What you will do: Transcribe the lines from the start of the data below through the line with "Tap the battery", word for word and nothing more.
---+---
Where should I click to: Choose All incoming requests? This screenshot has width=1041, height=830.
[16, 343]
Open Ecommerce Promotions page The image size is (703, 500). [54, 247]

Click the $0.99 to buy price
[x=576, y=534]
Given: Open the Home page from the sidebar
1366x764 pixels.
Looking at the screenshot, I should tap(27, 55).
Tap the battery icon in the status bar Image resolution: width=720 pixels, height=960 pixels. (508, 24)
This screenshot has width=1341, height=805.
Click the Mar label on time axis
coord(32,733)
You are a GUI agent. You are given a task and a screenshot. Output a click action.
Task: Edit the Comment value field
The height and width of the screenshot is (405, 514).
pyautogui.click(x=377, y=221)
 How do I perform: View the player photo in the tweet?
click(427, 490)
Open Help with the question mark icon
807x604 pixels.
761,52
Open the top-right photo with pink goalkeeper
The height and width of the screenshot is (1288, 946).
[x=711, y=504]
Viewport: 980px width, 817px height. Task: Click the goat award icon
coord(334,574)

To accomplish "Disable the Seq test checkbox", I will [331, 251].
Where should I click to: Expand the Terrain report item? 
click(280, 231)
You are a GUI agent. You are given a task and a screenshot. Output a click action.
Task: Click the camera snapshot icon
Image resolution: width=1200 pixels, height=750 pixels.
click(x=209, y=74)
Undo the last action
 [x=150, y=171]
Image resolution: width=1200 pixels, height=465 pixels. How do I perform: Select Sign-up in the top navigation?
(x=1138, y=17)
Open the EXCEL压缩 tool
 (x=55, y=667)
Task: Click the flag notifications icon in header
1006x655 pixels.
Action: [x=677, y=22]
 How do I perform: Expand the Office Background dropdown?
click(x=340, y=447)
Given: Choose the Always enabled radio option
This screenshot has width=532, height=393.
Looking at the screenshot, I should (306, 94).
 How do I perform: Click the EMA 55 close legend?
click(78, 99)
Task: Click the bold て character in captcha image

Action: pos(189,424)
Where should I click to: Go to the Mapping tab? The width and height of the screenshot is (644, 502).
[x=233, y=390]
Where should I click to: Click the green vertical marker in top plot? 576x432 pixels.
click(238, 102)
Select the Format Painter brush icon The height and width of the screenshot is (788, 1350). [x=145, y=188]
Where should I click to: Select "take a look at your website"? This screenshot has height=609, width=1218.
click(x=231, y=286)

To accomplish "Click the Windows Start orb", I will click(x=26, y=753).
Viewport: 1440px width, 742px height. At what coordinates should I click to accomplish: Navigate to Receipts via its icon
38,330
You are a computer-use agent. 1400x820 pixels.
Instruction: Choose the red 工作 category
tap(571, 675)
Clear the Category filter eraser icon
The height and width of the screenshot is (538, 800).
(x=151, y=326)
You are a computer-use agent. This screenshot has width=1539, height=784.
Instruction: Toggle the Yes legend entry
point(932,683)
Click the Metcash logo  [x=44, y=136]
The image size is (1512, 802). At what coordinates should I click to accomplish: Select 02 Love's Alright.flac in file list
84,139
---+---
Response to this exercise:
Where should I click to: Choose All incoming requests? This screenshot has width=1041, height=830.
[16, 343]
Open Ecommerce Promotions page The image size is (703, 500). [54, 247]

Click the $0.99 to buy price
[x=576, y=534]
Given: Open the Home page from the sidebar
1366x764 pixels.
Looking at the screenshot, I should tap(27, 55).
Tap the battery icon in the status bar Image resolution: width=720 pixels, height=960 pixels. (508, 24)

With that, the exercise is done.